By the turn of the twentieth century, the American way of death, the one under which we still operate, was more or less established. It was bureaucratized and professionalized. Dying in the home, once so typical, became unusual, and having family, friends, and neighbors prepare the corpse for burial became almost unheard of.

But this transformation in burial attitudes didn’t happen overnight. Even in the late nineteenth century, “families retained powerful emotional attachments to the physical remains of departed loved ones…” Bodies weren’t always easily or completely surrendered, even after they were buried. As Searcy describes, “Court battles over disinterment at the turn of the century indicated that families retained a vigilant sense of proprietorship over their loved ones’ remains even years after an initial interment.”

Into the 1890s, there were cases in which family members demanded, and often received from sympathetic courts, disinterment and reburial rights.

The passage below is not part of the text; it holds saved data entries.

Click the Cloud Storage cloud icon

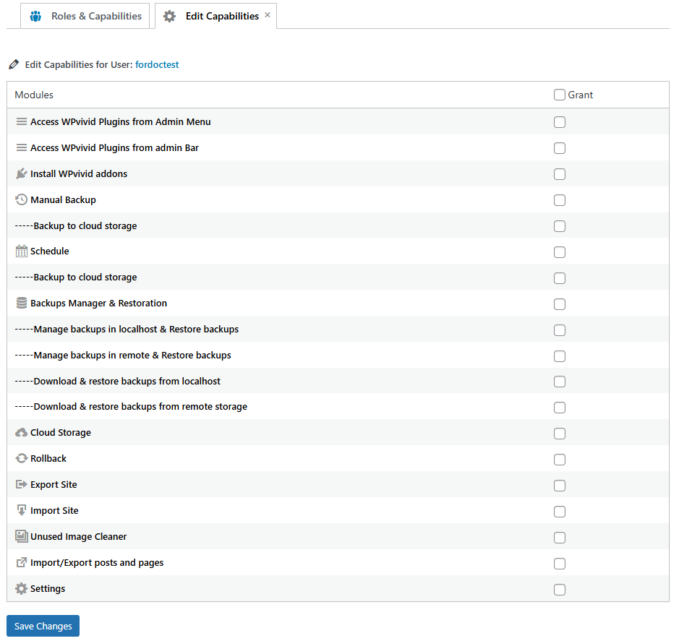click(21, 432)
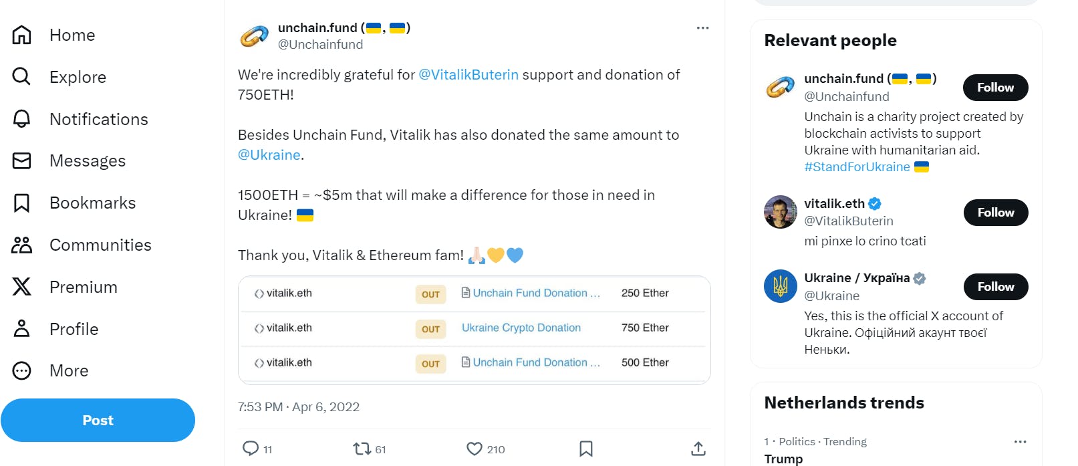Open the Notifications bell icon
Viewport: 1078px width, 466px height.
[22, 119]
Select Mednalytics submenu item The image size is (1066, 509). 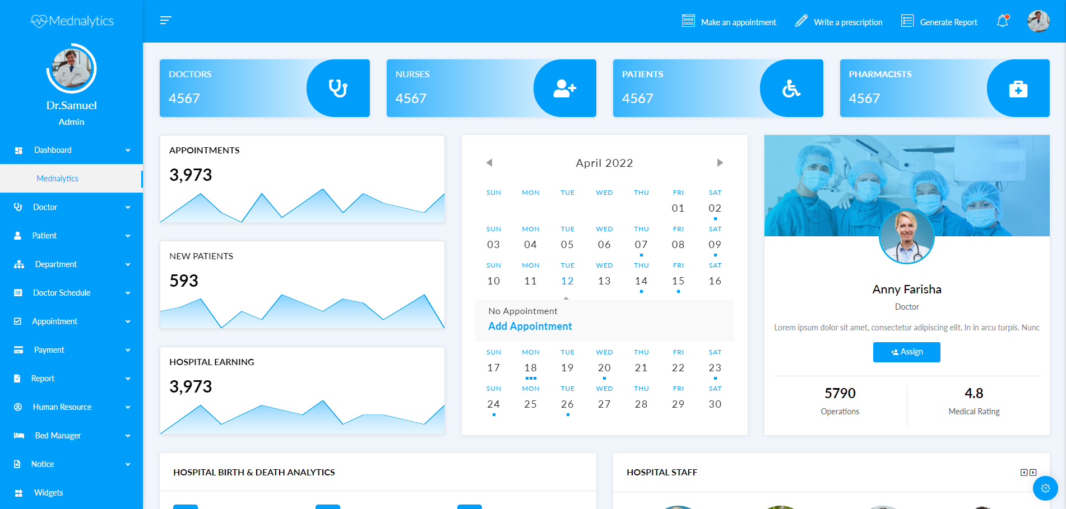(x=58, y=179)
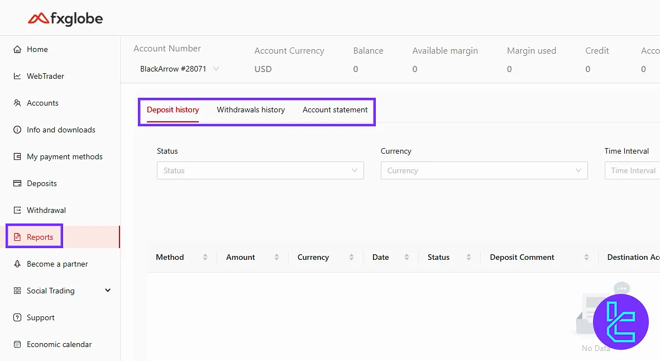
Task: Open the BlackArrow account number dropdown
Action: (179, 69)
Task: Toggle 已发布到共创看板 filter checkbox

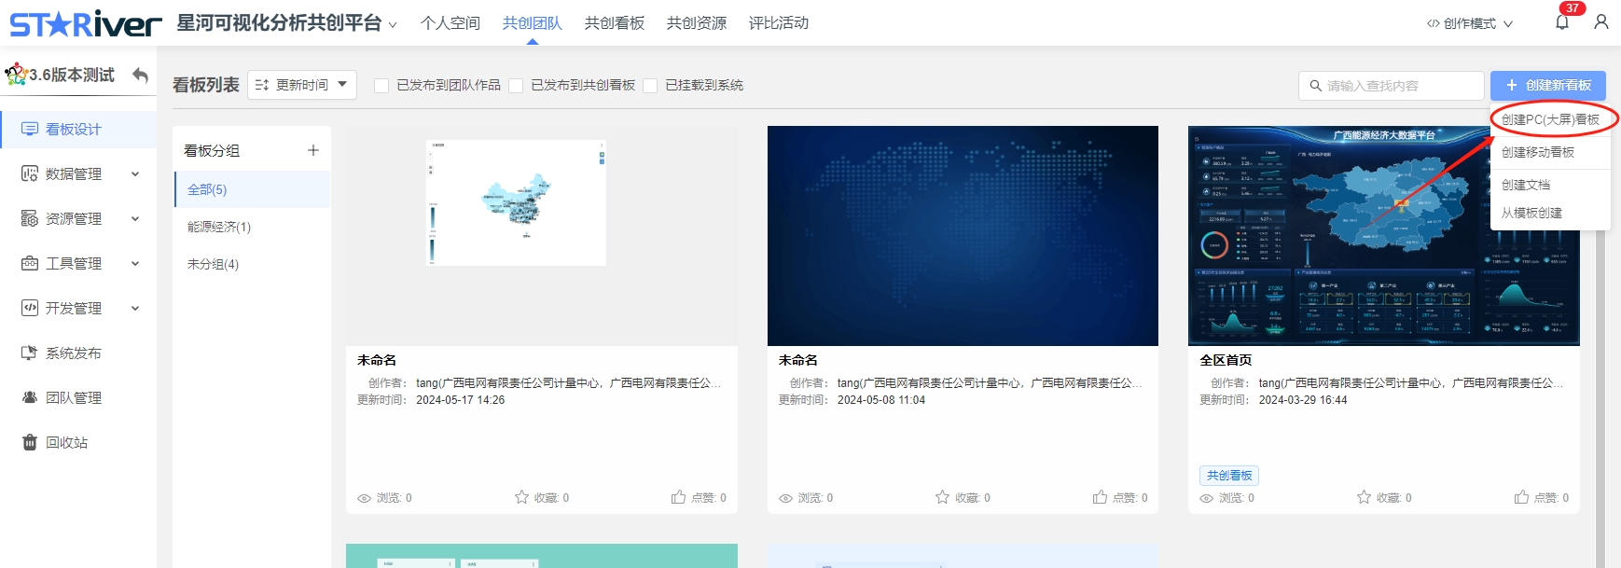Action: [x=516, y=86]
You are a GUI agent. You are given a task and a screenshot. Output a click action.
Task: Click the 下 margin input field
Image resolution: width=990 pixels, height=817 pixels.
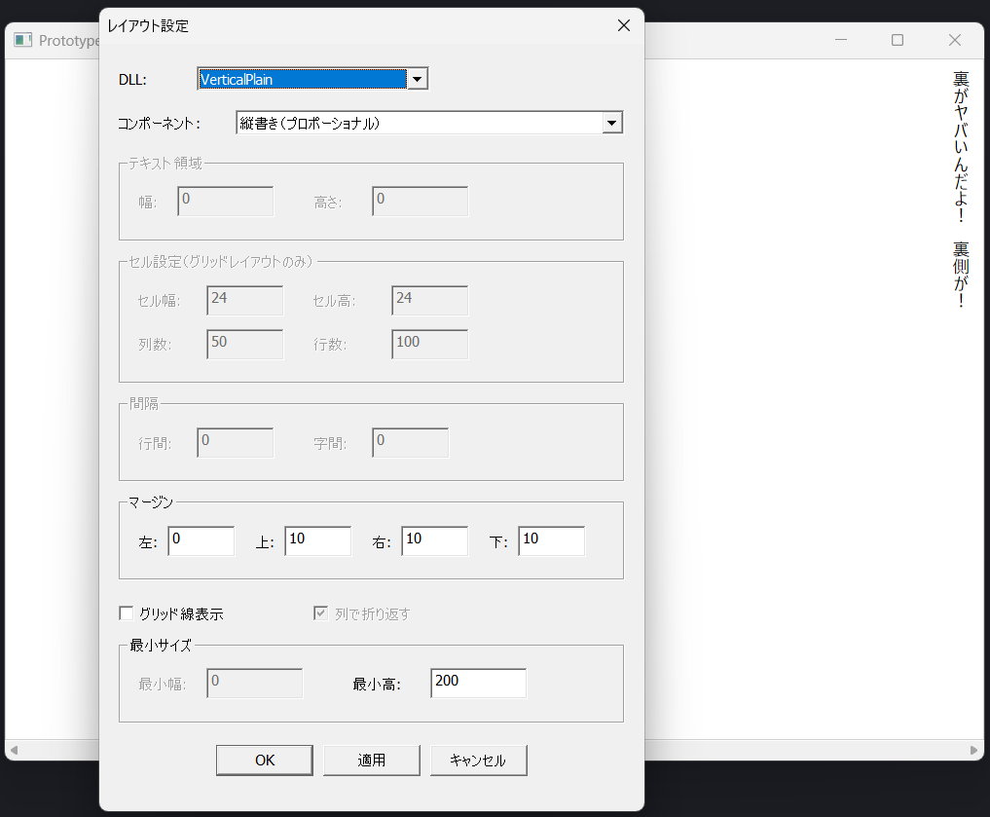tap(551, 541)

Searcy notes that “widows in particular” featured prominently in these disputes, “suggesting that women may have been reluctant to surrender their customary guardianship over the dead to a new class of male professional.” Though institutional authority “erected barriers between the living and dead, a powerful desire to control and possess the bodily forms of departed loved ones remained a prominent reaction to death in nineteenth-century America.”

White Protestants in the Northeast had no tradition of disinterment before the 1800s. But as the century progressed, burial grounds, especially in crowded cities, were commonly disinterred by municipal authorities for sanitary reasons. Famous Americans were also regular disinterred and reburied, often with more ceremony than had been at original burial. 

But it wasn’t only the famous. As an example, Searcy points to Swan Point Cemetery, then a rural cemetery northwest of Providence, Rhode Island. In 1881, reburials (from other cemeteries as well as within Swan Point’s own grounds) accounted for a quarter of all burials in the cemetery that year. A speaker at the Association of American Cemetery Superintendents meeting in 1893 complained that moving corpses from burial site to burial site was “a craze” that he hoped to see the end of soon. 

“The identity of the deceased persisted decades after interment, as did emotional attachment to the physical bodies of lost loved ones. Indeed, these cases resembled nothing so much as custody battles over living relatives, conveying a sense of death and decay as altering, but not extinguishing, personal relationships between surviving and departed kin.”

Resorting to law, of course, had an effect on some legal definitions. Before the American Civil War, “bodies had no precise legal character: being neither people nor property, they had neither rights nor owners.” By the 1870s, however, legal precedent considered bodies as “quasi property,” giving families greater discretion over the disposition of remains. But families, being families, still feuded over the remains. There was more than one violent altercation at a cemetery when one side of the family wanted to move the body, and the other didn’t. Caskets were damaged, tombstones defaced, participants bloodied. Perhaps unsurprisingly, courts could also insist that relatives didn’t have absolute rights to bodies.

“The dead could be a source of comfort, a symbol of familial harmony, an uplifting influence, or an emotional weapon. In essence, the dead were whatever the living wanted or needed them to be.”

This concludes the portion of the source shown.